Despite a recession from 2014 to 2016, The World Bank asserts that Nigeria’s economy may be headed toward the worst financial state the country has seen in four decades. Nigeria is extremely dependent on oil, which represents more than 80% of the country’s exports. With international travel halted due to COVID-19, the country has recorded an 18-year low on fuel prices, at $22 per barrel. According to economics experts, the Nigerian revenue flow will decrease to 1.1 trillion Naira (about $3 billion). That is about a 4.4 trillion Naira decline from the beginning of 2020.

The National Bureau of Statistics states that 42% of almost 2,000 citizens interviewed were out of work as a result of the pandemic. Out of all households interviewed, the poorest households saw the highest share of unemployment, at a jarring 45%. Moreover, 79% of reported households saw a decrease in their income as of March 2020.

Oil exports are not the only thing hurting Nigeria’s economy. Prices of common goods, like bread and water, increased shortly after a lockdown was enforced on March 30. A single loaf of bread increased from N350 to N450 (around ¢90 to $1.16). Pure, clean household water in Nigeria normally costs about N100, but since the pandemic, the price has doubled. As the consumption of goods, investments and net exports decrease, Nigeria’s economy is facing a harmful downturn.

The Good News

There remain reasons to be hopeful for Nigeria’s economy. Early in the pandemic, the National Orientation Agency (NOA) performed contact tracing calls to prevent the spread of COVID-19. These calls were made to people deemed “passengers of interest,” or those who had been traveling in recent weeks. Not only did these calls help slow the spread of the virus by enforcing self-isolation, but they also created a sense of comfort. The calls aided monitoring symptoms and provided psychological encouragement during an unprecedented time.

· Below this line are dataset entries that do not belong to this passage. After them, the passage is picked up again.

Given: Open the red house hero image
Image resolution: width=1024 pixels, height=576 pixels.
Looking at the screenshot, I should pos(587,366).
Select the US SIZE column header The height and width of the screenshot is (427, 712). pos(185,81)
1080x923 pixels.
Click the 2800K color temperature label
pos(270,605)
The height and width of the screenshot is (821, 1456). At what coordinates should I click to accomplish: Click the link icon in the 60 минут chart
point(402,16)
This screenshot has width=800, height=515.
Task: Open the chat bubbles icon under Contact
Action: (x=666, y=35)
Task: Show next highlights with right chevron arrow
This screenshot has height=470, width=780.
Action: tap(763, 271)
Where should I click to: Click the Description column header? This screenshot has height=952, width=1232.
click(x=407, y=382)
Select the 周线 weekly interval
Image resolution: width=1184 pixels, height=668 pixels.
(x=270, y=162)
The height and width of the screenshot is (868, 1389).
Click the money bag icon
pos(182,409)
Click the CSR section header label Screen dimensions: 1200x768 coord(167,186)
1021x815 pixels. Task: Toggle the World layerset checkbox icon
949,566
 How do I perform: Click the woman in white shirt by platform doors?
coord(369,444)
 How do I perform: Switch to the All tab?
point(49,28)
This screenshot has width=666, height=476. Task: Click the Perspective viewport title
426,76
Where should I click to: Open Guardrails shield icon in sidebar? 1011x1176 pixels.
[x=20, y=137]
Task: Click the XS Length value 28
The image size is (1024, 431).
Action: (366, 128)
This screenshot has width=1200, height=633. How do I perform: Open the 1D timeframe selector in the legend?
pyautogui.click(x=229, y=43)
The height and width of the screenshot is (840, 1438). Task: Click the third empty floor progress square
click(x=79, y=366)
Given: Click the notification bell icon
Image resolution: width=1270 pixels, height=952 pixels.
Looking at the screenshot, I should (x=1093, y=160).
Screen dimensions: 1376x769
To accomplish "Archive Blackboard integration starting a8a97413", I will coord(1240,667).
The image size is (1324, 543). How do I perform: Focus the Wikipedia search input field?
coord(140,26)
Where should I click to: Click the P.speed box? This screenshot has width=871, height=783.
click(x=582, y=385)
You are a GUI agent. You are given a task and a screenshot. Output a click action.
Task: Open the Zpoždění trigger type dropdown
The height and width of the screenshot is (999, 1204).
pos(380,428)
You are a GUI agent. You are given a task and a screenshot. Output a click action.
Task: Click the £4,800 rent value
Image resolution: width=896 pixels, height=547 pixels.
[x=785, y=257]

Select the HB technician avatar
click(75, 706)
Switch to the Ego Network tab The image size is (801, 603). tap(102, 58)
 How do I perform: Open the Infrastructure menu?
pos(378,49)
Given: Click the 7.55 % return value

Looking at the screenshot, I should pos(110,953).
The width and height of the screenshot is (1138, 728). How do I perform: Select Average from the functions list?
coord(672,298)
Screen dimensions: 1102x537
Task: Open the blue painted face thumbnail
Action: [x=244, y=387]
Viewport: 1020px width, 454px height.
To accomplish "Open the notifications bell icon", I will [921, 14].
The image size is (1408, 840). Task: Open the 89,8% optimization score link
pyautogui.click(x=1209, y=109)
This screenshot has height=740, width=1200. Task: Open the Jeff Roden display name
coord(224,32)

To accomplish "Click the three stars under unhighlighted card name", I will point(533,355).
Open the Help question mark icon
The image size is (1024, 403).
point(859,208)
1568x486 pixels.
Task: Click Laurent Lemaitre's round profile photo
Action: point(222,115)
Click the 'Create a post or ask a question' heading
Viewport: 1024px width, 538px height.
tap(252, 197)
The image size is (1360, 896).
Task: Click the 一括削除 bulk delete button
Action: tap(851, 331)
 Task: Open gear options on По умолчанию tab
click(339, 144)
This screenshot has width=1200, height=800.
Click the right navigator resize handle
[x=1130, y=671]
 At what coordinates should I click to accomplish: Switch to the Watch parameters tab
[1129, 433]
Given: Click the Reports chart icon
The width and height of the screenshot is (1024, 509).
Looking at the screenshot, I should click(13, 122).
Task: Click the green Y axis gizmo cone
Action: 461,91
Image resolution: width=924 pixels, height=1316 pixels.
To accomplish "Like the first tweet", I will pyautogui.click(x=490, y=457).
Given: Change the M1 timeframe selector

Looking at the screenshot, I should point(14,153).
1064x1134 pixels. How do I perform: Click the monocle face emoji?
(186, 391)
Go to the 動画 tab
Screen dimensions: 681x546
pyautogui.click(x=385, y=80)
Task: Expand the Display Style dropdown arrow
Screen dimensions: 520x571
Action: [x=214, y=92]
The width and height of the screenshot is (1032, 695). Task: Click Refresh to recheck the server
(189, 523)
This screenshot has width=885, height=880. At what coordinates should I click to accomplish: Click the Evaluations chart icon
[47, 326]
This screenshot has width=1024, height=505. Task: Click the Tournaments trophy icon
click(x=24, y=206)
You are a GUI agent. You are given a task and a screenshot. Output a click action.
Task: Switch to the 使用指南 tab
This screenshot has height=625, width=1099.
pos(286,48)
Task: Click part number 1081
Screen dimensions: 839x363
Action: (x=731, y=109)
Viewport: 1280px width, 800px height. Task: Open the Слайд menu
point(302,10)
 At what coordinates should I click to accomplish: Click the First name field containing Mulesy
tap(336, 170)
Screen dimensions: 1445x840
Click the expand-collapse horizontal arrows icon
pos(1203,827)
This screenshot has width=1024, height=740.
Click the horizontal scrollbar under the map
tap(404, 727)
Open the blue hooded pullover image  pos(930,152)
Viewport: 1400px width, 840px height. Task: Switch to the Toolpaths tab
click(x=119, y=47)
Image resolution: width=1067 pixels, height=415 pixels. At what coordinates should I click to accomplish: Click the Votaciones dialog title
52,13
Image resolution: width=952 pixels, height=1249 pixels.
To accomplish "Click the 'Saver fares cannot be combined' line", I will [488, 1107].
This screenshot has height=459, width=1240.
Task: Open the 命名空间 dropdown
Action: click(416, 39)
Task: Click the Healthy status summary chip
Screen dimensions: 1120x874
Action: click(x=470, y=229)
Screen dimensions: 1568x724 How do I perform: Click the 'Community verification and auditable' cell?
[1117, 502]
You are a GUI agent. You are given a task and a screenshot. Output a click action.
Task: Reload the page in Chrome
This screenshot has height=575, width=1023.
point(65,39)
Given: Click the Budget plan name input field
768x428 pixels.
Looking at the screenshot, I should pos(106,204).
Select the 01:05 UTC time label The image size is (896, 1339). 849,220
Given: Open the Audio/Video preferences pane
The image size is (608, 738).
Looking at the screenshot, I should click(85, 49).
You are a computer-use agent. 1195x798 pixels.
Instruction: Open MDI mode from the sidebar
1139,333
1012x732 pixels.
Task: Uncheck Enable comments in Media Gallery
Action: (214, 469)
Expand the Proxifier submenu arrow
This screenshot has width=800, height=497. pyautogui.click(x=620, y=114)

Nigeria’s government has also worked to help people financially impacted by COVID-19. The Central Bank of Nigeria (CBN) set out a 50 billion Naira ($139 million) stimulus package for Nigerian households and small to medium-sized businesses. Moreover, interest rates on CBN interventions decreased from 9% to 5% in an effort to aid Nigeria’s Economy.

UNICEF has also contributed to helping Nigeria throughout the COVID-19 pandemic. In collaboration with the Nigeria Center for Disease Control (NCDC), UNICEF is ensuring that all mothers with children under the age of two are able to safely breastfeed their babies, making sure they follow health guidelines.

With children out of school due to the pandemic, the National Agency for Food and Drug Administration and Control (NAFDAC) has provided training to mothers to screen their children for malnutrition. Many students depend on school lunches and considering the rate of job loss in Nigeria, this is a necessary step to ensure that all children are taken care of.

The pandemic has affected Nigeria’s economy and citizens to a grave extent. With oil exports reported at an 18-year low and job losses mounting, COVID-19 has destroyed whatever sense of progress Nigeria experienced since its last recession. With the support of the U.S International Affairs Budget, and with further foreign aid, Nigeria can hope for drastic changes in their job rates and oil exports.